*Task goal*:
Give every line from the entries that contains "This".

*Data provided*:

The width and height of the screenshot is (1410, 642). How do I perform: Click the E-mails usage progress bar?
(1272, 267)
---
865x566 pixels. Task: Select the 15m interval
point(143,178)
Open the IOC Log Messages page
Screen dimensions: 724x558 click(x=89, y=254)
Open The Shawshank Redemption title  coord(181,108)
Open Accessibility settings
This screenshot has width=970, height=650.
...
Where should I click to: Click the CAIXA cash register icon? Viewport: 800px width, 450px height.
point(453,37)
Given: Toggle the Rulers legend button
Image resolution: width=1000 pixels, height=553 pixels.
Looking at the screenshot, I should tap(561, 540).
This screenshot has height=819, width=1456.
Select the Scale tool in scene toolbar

*Response area*:
This screenshot has width=970, height=650.
This screenshot has height=819, width=1456.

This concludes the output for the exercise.